Definition
An authorization that allows a pilot to fly an existing ground-based instrument procedure -- such as a VOR, NDB, or holding pattern -- using GPS for navigation guidance instead of, or in addition to, the original ground-based navaid. The underlying procedure remains the same; only the navigation source used to fly it changes.
Plain English
It means you are flying an old procedure that was designed around a ground station, but you are allowed to use your GPS to fly it. The path is the same -- the equipment guiding you along it is different.
Context Anchor
Seen in instrument flying when GPS is used to fly a published hold or other procedure that was not originally written as a GPS-only procedure.
Derivation
Overlay' here keeps its everyday sense -- one thing laid on top of another. The GPS guidance is laid over the existing ground-based procedure, so the procedure underneath is unchanged but a new way of flying it sits on top.
Why Pilots Care
Allows pilots to use GPS for procedures that were not originally published as GPS procedures, expanding usable navigation options during training or when ground signals are unavailable.
Analogy
It is like placing a clear GPS path on top of a printed route.

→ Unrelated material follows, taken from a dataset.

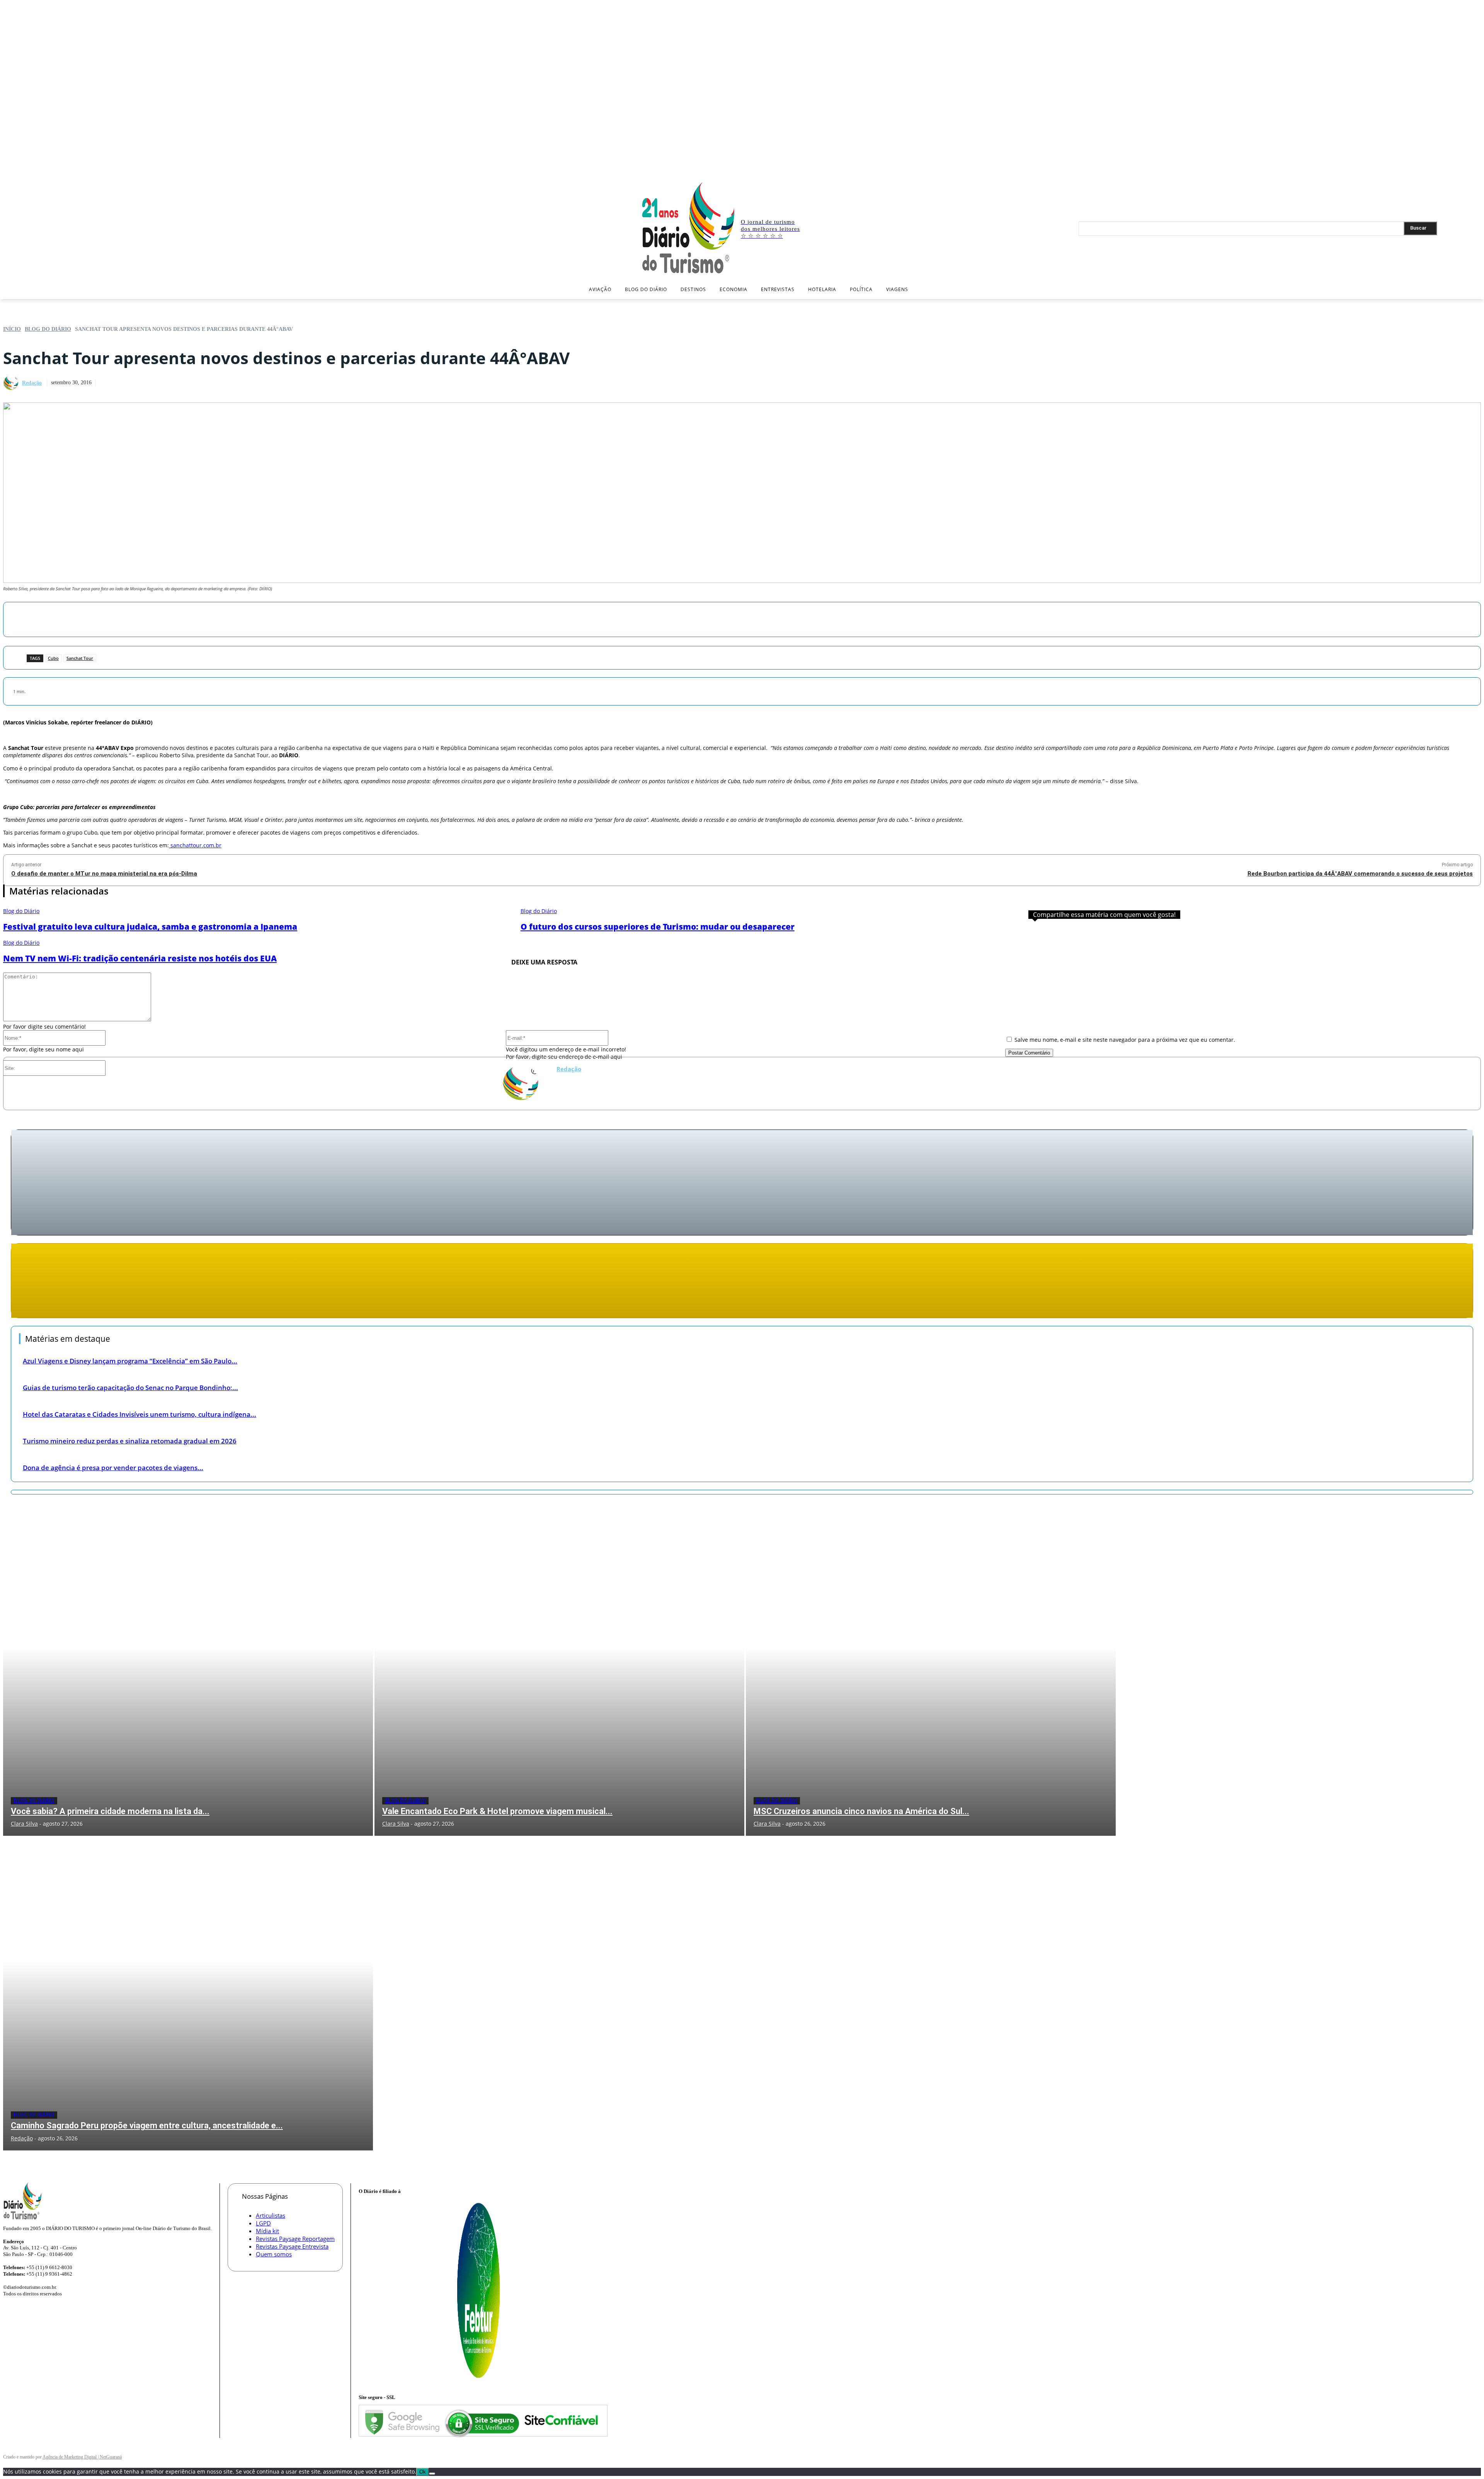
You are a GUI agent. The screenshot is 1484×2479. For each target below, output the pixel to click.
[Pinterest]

The highlighted guidance helps you follow the route, but the printed route is still the one you must fly.
Intuition Check
Do not read “overlay” as “replacement.” A GPS overlay helps you fly the existing procedure; it does not turn it into a different procedure.
Example Sentence 1
The hold was originally based on the VOR, but the chart shows it is approved as a GPS overlay, so the crew flew it using the FMS.
Example Sentence 2
Because the approach was approved for GPS overlay, the crew could track the inbound course with the GPS instead of the localizer.